- _WORK TASK_
Output each line of the data word for word, from the first through the line that holds "Expand the Touch/Mouse", and leave off whatever follows.

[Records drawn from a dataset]

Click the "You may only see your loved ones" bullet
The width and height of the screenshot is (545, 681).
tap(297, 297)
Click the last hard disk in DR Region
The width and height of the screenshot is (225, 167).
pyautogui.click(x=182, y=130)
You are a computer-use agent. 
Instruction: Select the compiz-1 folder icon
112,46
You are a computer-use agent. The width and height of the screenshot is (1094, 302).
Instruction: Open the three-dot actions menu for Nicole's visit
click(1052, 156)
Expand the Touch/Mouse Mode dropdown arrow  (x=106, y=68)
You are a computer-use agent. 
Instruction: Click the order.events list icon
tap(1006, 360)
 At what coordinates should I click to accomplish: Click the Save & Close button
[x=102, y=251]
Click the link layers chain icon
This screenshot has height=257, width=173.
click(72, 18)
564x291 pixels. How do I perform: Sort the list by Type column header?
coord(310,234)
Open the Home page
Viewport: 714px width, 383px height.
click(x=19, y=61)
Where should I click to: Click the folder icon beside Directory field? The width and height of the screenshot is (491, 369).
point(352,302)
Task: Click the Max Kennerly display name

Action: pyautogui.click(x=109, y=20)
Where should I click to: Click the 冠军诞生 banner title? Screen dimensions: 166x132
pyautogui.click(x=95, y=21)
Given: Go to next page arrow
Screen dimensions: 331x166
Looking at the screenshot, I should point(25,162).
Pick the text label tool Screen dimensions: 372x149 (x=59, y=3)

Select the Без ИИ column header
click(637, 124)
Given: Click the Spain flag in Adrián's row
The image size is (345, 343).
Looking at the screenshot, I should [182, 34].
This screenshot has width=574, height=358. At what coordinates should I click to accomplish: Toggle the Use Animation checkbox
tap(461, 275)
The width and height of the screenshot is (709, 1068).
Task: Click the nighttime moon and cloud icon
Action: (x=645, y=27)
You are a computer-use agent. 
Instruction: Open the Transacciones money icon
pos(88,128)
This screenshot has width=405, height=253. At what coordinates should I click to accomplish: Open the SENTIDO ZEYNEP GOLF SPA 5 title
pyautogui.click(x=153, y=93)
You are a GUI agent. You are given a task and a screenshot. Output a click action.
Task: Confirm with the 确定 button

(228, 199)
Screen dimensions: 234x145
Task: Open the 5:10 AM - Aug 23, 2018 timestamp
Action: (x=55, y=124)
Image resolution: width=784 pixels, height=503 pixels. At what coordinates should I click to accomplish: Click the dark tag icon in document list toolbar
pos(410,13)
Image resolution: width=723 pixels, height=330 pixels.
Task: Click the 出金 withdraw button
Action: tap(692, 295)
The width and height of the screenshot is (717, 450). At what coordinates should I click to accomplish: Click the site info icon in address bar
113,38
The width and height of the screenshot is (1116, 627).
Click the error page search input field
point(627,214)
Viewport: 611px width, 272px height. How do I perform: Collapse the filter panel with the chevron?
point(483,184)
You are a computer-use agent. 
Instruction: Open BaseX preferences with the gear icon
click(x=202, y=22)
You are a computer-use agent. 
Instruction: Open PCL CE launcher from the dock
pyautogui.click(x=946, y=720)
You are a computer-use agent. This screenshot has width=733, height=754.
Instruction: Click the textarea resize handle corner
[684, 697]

- _SOLUTION TO THIS EXERCISE_
Click the "You may only see your loved ones" bullet
The width and height of the screenshot is (545, 681).
tap(297, 297)
Click the last hard disk in DR Region
The width and height of the screenshot is (225, 167).
pyautogui.click(x=182, y=130)
You are a computer-use agent. 
Instruction: Select the compiz-1 folder icon
112,46
You are a computer-use agent. The width and height of the screenshot is (1094, 302).
Instruction: Open the three-dot actions menu for Nicole's visit
click(1052, 156)
Expand the Touch/Mouse Mode dropdown arrow  (x=106, y=68)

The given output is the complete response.